La radiation mercredi du Front de libération du peuple du Tigré (TPLF) constitue une "menace sérieuse" pour le processus du paix en Ethiopie, qui a mis fin en 2022 à une sanglante guerre dans le nord du pays, a dénoncé jeudi ce parti qui a dominé durant près de trente ans la vie politique éthiopienne.
Dénonçant par ailleurs une "décision unilatérale", le TPLF a, dans une lettre adressée au président de la Commission de l'Union africaine, appelé à "faire pression" sur le gouvernement éthiopien pour qu'il suspende la décision prise par la Commission électorale nationale éthiopienne (NEBE), qui l'a justifiée en évoquant les "manquements" du TPLF.
En novembre 2022, des membres du TPLF avaient signé à Pretoria, en Afrique du Sud, un accord de paix avec des représentants des autorités fédérales pour mettre fin au conflit qui a ensanglanté pendant deux ans le Tigré, région septentrionale de l'Ethiopie.
De novembre 2020 à novembre 2022, un conflit a opposé les forces fédérales éthiopiennes, appuyées par des milices locales et l'armée érythréenne, aux rebelles du TPLF. Les différentes parties prenantes à cette guerre, qui a fait au moins 600.000 morts selon l'Union africaine, ont été accusées de crimes de guerre.
Ce conflit s'est déroulé à huis clos, les autorités d'Addis Abeba ayant mis le Tigré sous cloche, l'aide humanitaire étant bloquée.
Les armes se sont tues, mais la région est aujourd'hui exsangue économiquement, alors que quelque un million de personnes sont toujours déplacées.
Le TPLF avait déjà perdu son statut de parti politique fin 2020, dès le début de la guerre.

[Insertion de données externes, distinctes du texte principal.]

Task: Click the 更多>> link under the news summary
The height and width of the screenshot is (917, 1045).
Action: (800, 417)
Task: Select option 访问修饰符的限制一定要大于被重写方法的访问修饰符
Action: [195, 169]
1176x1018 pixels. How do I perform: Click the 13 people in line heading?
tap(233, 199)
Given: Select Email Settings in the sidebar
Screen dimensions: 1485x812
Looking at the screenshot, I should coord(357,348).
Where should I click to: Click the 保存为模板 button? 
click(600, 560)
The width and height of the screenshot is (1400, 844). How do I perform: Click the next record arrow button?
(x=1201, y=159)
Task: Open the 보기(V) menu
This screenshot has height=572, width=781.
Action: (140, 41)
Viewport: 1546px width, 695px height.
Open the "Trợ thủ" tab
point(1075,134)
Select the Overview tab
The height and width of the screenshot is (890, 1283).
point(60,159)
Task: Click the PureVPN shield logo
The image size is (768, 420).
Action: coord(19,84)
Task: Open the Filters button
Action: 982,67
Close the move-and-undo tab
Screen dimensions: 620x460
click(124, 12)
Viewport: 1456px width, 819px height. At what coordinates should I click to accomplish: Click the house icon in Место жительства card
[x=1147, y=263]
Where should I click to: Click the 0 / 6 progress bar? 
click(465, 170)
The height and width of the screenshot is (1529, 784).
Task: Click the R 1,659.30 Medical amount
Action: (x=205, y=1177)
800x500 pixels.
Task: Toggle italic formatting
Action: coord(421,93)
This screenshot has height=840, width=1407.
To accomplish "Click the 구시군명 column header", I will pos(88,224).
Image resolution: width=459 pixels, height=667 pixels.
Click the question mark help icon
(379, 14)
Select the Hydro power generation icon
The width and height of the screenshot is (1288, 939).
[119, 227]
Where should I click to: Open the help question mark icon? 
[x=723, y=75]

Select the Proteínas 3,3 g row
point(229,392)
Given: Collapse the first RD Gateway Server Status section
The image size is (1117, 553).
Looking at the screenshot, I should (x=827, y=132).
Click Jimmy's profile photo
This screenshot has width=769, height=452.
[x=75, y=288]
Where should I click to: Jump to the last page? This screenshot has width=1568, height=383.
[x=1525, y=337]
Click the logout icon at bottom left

Il a été plusieurs années considéré par Addis Abeba comme une entité terroriste.
La sanction contre le parti, qui jouit toujours d'une influence dans cette région d'environ six millions d'habitants, couvait depuis plusieurs mois.
En février, la NEBE avait affirmé que "l'enregistrement du parti (serait) annulé" si ses instances dirigeantes ne prenaient pas de "mesure corrective". Les instances dirigeantes du TPLF avaient alors condamné cette suspension, déclarant ne pas la respecter.
Pour la commission électorale, la formation tigréenne n'a donc pas honoré ses obligations.
Le TPLF, qui a dirigé de fait cet immense pays d'Afrique de l'Est de 1991 à 2018 avant l'arrivée au pouvoir de l'actuel Premier ministre Abiy Ahmed, est aujourd'hui miné par les divisions internes, qui ont fait planer le risque d'un nouveau conflit.
Ces derniers mois, des maires installés par Getachew Reda, haut cadre du TPLF qui a participé à l'accord de paix, ont été démis par des hommes en armes proches de Debretsion Gebremichael, chef du TPLF. M. Getachew, qui a récemment créé une formation politique, est entré au gouvernement fédéral.
Les relations sont également dégradées entre l'Ethiopie et l'Erythrée, qui partage une longue frontière avec le Tigré.